# Increase capacitor voltage rating by using multiple capacitors?

I'm trying to find a small 1000µf capacitor for my Arduino shield. The shield is a digital synthesizer that is powered by the Arduino's 5v regulated power. After discovering that the 5v supply from the Arduino is incredibly noisy when using it to generate sound whilst plugged into my computers USB port, I popped on a 1000µf cap and all was good.

Now I'm trying to find a more compact solution, as the massive 1000µf cap hanging off the shield is just too huge, plus it gets in the way of the header connections and other components on my board - making it hard to stack the shield with other Arduino shields.
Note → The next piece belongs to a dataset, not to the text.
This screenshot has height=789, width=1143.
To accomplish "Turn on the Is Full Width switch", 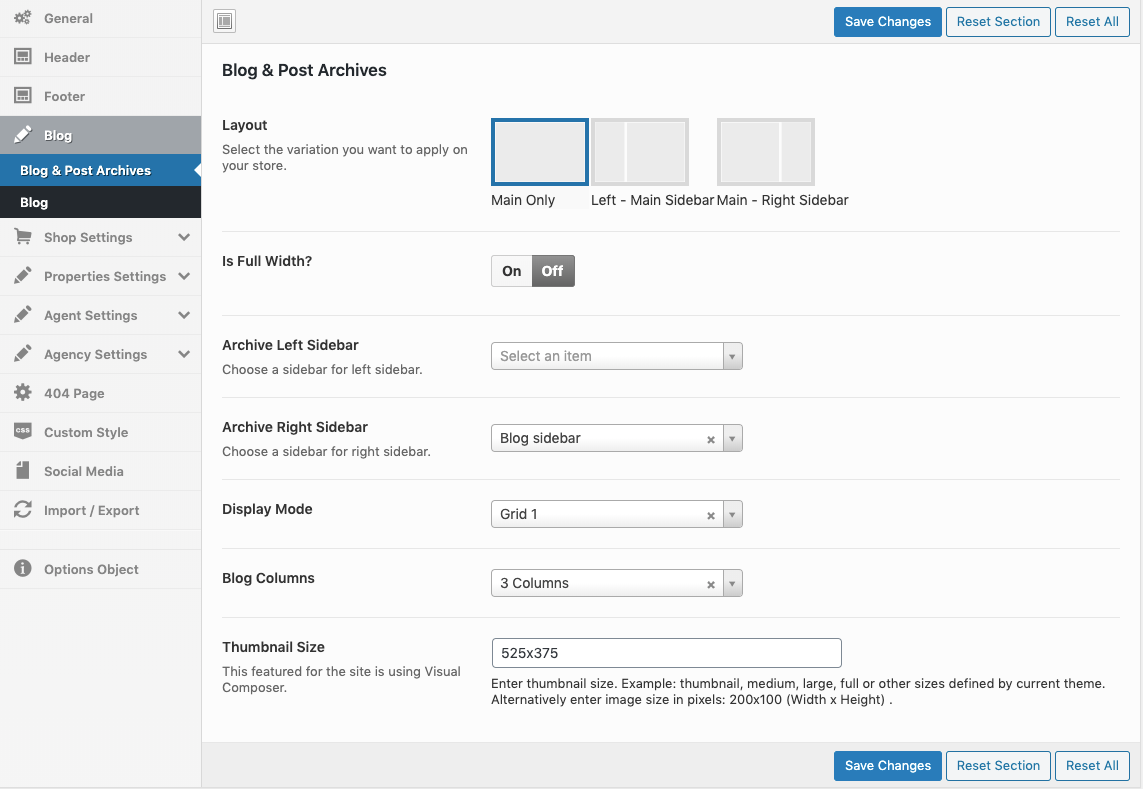I will click(512, 271).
I've found some nice and compact 1000µf caps, they're niobium oxide based and so they have a pretty low voltage rating.

My question is this: Can I use more than one niobium oxide capacitor in order to increase the maximum voltage handling?

The capacitors I'm interested in have a maximum voltage rating of 4v, I would like to double that, the voltage they will nominally have to handle will be 5v, however I'd like to have a fair bit of head room.

Thanks.

• If caps have leakage then adding a high value resistor across each helps to keep te voltages balanced. Rparalell << R effective cap leakage. – Russell McMahon Oct 11 '11 at 12:48
• electronics.stackexchange.com/questions/3062/… – endolith Oct 11 '11 at 14:17
• Thx @Endolith, I did not see that question! – Jim Oct 11 '11 at 14:56

You can put capacitors in series, but that rarely works out better than getting the right cap in the first place. As Steven said, two of the same caps in series have double the voltage rating but half the capacitance.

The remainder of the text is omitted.